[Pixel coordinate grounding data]
———

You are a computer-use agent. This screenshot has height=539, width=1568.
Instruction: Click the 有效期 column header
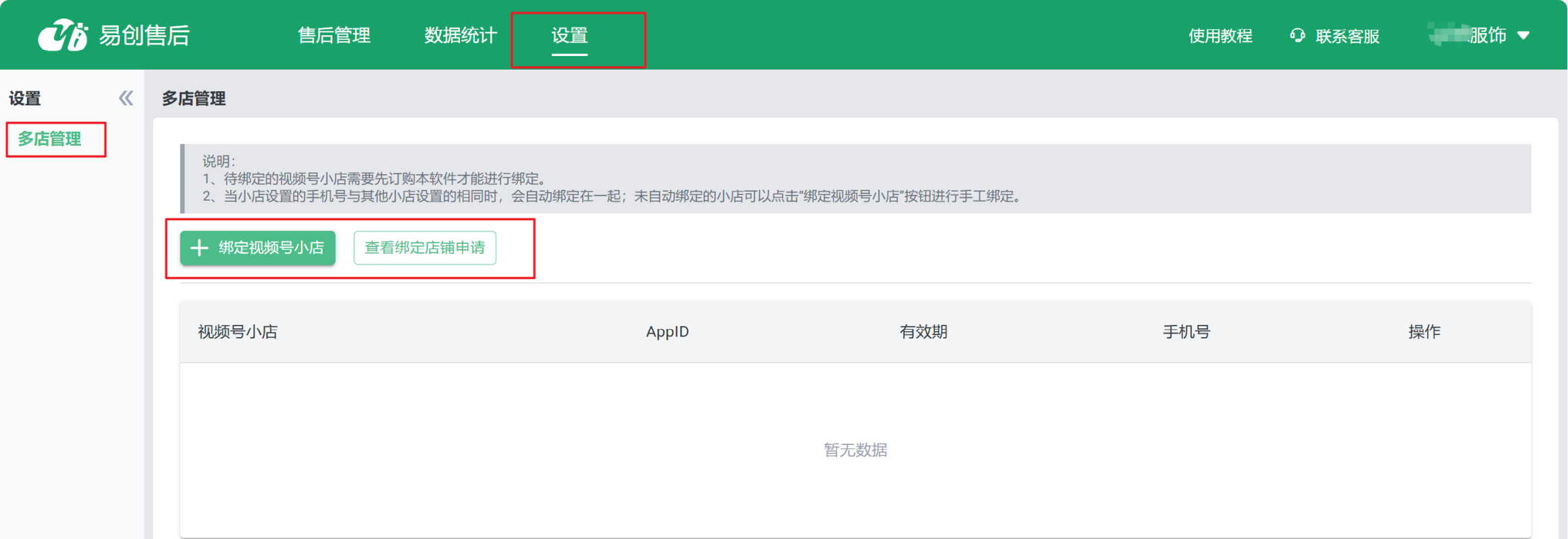tap(923, 332)
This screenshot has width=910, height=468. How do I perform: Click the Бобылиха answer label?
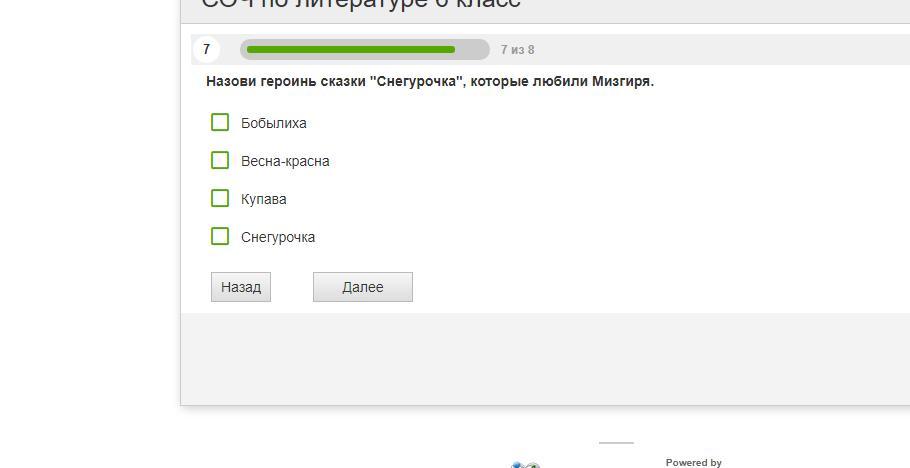click(273, 123)
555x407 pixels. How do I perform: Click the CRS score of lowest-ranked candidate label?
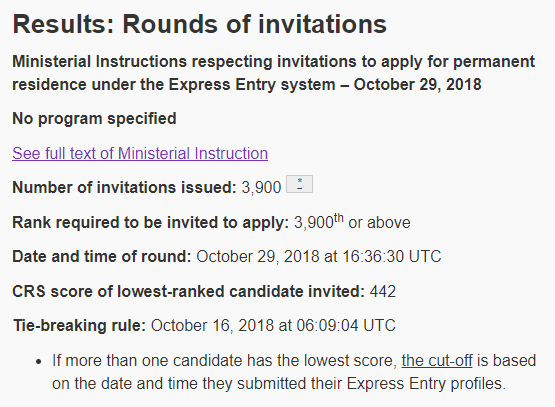[x=188, y=292]
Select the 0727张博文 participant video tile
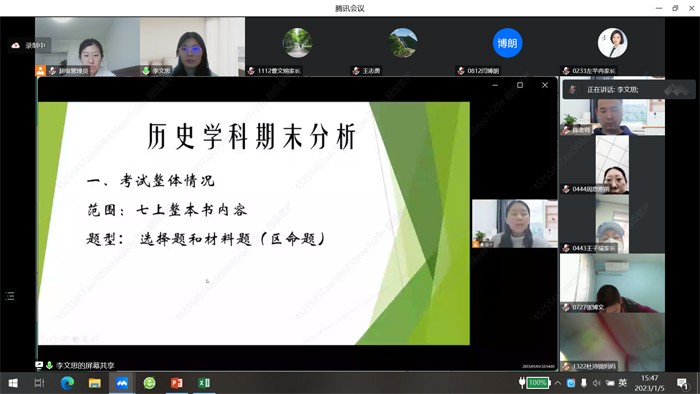Image resolution: width=700 pixels, height=394 pixels. click(x=612, y=283)
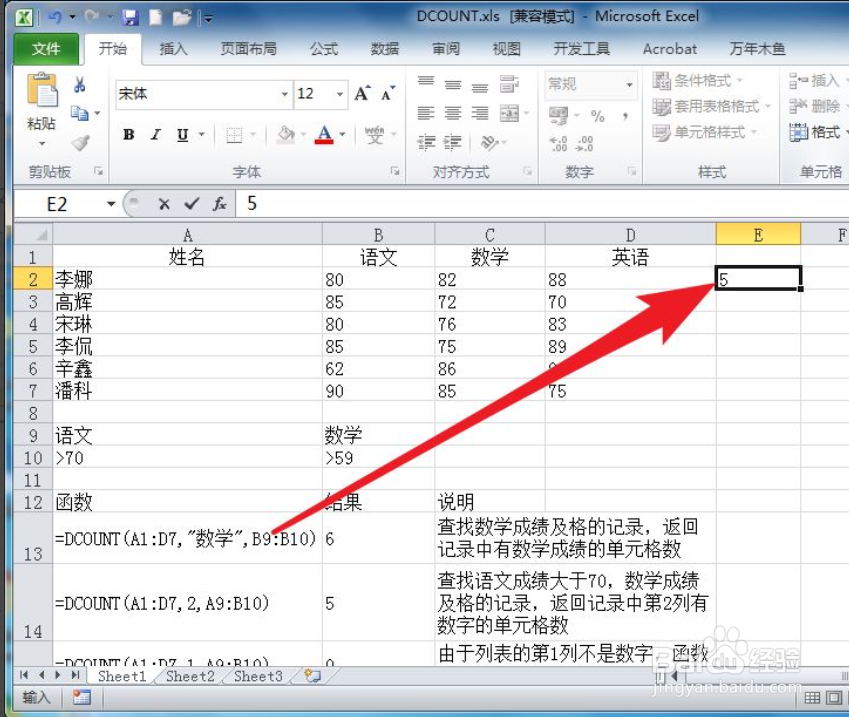The image size is (849, 717).
Task: Toggle Italic formatting
Action: pos(156,133)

———

THE TASK: Without including any picture, set down every line above exactly as it stands.

SOLUTION FOR THIS EXERCISE:
You are a computer-use agent. This screenshot has height=539, width=1568.
Instruction: Click the 有效期 column header
tap(923, 332)
This screenshot has width=910, height=468. How do I perform: Click the Бобылиха answer label?
click(273, 123)
555x407 pixels. How do I perform: Click the CRS score of lowest-ranked candidate label?
[x=188, y=292]
Select the 0727张博文 participant video tile
Image resolution: width=700 pixels, height=394 pixels. click(x=612, y=283)
The image size is (849, 717).
Task: Toggle Italic formatting
Action: pos(156,133)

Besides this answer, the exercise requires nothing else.